プレミアム特集 インタビュー&フォーカス記事
「28歳のリスタート」 ジョー・コール
2010年08月25日 23:25
[インタビュー|ワールドサッカーキング 10.09.02(No.155)掲載]
28歳のリスタートジョー・コール(リヴァプール/イングランド代表)
チェルシー退団を機に慣れ親しんだロンドンを離れ、ジョー・コールはリヴァプールでの挑戦を決意した。彼の口からは新天地への大きな期待だけでなく、代表への愛情ゆえの厳しい言葉も飛び出した。
インタビュー・文=ロジャー・ジョンソン
写真=FOTOSPORTS

昨シーズンの成績不振を受けてラファエル・ベニーテス監督を解任。多額の負債を抱え、オーナーの交代も決定的。そんな改革の真っただ中にあるリヴァプールに、頼れる男が加入した。若くして天才ともてはやされながら十分な出場機会を得られず、契約満了を機にチェルシーを退団していたジョー・コールだ。資金難にあえぐリヴァプールにしてみれば、この才能溢れるアタッカーを移籍金ゼロで獲得出来たのは願ってもないことだった。
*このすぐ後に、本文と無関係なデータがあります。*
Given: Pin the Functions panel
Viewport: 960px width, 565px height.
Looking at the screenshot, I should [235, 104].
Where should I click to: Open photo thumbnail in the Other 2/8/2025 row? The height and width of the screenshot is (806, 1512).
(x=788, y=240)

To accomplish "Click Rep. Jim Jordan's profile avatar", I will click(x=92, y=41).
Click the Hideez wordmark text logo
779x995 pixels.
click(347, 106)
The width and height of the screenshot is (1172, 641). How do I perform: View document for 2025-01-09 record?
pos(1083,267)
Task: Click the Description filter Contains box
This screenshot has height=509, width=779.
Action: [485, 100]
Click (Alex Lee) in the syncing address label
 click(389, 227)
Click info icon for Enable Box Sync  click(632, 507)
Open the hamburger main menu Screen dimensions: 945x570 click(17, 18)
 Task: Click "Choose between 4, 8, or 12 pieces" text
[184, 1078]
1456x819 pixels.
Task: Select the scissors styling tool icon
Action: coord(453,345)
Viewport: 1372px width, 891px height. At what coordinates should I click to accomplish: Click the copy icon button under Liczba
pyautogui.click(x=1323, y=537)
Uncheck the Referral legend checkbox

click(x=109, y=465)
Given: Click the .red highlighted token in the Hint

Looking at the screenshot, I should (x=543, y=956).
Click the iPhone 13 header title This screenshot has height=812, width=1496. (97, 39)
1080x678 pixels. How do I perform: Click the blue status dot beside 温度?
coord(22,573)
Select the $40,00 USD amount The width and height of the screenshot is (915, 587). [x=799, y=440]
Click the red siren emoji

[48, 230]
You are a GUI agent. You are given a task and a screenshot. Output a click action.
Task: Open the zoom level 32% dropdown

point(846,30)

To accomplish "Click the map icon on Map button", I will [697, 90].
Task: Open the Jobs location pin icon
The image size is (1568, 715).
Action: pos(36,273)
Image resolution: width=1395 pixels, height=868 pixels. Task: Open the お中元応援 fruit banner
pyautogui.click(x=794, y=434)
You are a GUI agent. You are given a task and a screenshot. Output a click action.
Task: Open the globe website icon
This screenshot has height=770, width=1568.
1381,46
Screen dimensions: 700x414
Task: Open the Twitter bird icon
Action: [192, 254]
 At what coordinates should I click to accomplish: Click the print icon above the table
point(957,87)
コールにとって、2010-11シーズンは特別な意味を持っている。新天地での再スタートという点はもちろんだが、南アフリカ・ワールドカップで惨敗を喫し、改革に踏み切るべき時期に来ているイングランド代表の一員としても一層の奮起が求められている。コールは代表チームの戦いぶりを「最低だった」と自ら一刀両断し、辛しん辣らつな発言を並べている。だが、これもすべては代表チームへの愛情ゆえの発言だろう。彼は低迷する代表チームに改革をもたらす資質を備えている。もちろん、そのためには新天地リヴァプールで誰もが納得するだけのパフォーマンスを見せる必要がある。
トーレスの良きアシスト役になりたい
チェルシー退団が決まってすぐ、君の元にはトッテナムやアーセナル、マンチェスター・ユナイテッドなどから誘いがあった。その中から、あえて昨シーズン不調だったリヴァプールを選んだ理由は?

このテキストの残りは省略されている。